PROBLEMAS E TAREFAS:
1. No trecho para leitura, reescreva a parte que se inicia com as palavras "Talvez ainda existam" e termina em "tem essa intenção.", trocando "avatares" por "perfis".
2. De acordo com o trecho para leitura, em que ideia se fundamenta o modelo político e econômico exploratório?
3. Transforme em lista o parágrafo do trecho para leitura que começa com "Vivemos um mundo novo", mantendo suas informações principais.

TRECHO PARA LEITURA:
Assim sendo, a adminstração do que é, ou ao menos deveria ser, “público”, fica nas mãos de pessoas dissociadas dos interesses dos cidadãos, comprometidas com o poder econômico.
A questão ambiental entra nesse contexto como resultante de um modelo político e econômico exploratório, que se fundamenta na ideia de um mundo infinito, onde se consome e se descarta, sem culpas e sem consequências. Mais uma vez, a descrença no futuro esvazia qualquer atitude que possa mudar esse cenário.
Talvez ainda existam mais razões, como, por exemplo, o medo do futuro ameaçador, mais um argumento para que se pense no presente, uma defesa contra o desesperador e insuportável caos que se anuncia. A corrente pela fuga da realidade encontra novas drogas, entre as quais, a que nos remete ao mundo virtual. Redes sociais são vitrines de avatares onde se constroi uma imagem positiva, criada e mantida com muito zelo, intocável e perfeita. Nossos avatares têm a obrigação da apresentar-nos sempre felizes, bem sucedidos e, em muitos casos, mensageiros de “lições de vida”. São a fuga da realidade. Aliás, o que se divulga nas redes sociais não tem a obrigação do realismo, nem mesmo tem essa intenção.
Vivemos um mundo novo, próximos, como nunca, de uma “Matrix”, onde fechamos os olhos para a realidade e para o futuro, rimos diariamente de mensagens cômicas e satíricas, numa busca permanente pela diversão imediata. Aríetes nas mãos da entidade inabalável e adorada à qual chamamos “mercado”. O “mercado” dita as regras, cria a moda – sempre mutante – justifica a exclusão e insufla a vaidade de cada um de nós.

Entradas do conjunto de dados

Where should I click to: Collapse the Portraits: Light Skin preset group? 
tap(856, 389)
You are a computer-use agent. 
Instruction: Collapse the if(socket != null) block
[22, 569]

RESPOSTAS:
1.
Talvez ainda existam mais razões, como, por exemplo, o medo do futuro ameaçador, mais um argumento para que se pense no presente, uma defesa contra o desesperador e insuportável caos que se anuncia. A corrente pela fuga da realidade encontra novas drogas, entre as quais, a que nos remete ao mundo virtual. Redes sociais são vitrines de perfis onde se constroi uma imagem positiva, criada e mantida com muito zelo, intocável e perfeita. Nossos perfis têm a obrigação da apresentar-nos sempre felizes, bem sucedidos e, em muitos casos, mensageiros de “lições de vida”. São a fuga da realidade. Aliás, o que se divulga nas redes sociais não tem a obrigação do realismo, nem mesmo tem essa intenção.

2. Na ideia de um mundo infinito, onde se consome e se descarta, sem culpas e sem consequências.

3.
- Vivemos um mundo novo, mais próximos do que nunca de uma "Matrix".
- Fechamos os olhos para a realidade e para o futuro.
- Rimos diariamente de mensagens cômicas e satíricas, numa busca permanente pela diversão imediata.
- Aríetes nas mãos do "mercado", entidade inabalável e adorada.
- O "mercado" dita as regras, cria a moda, sempre mutante, justifica a exclusão e insufla a vaidade de cada um de nós.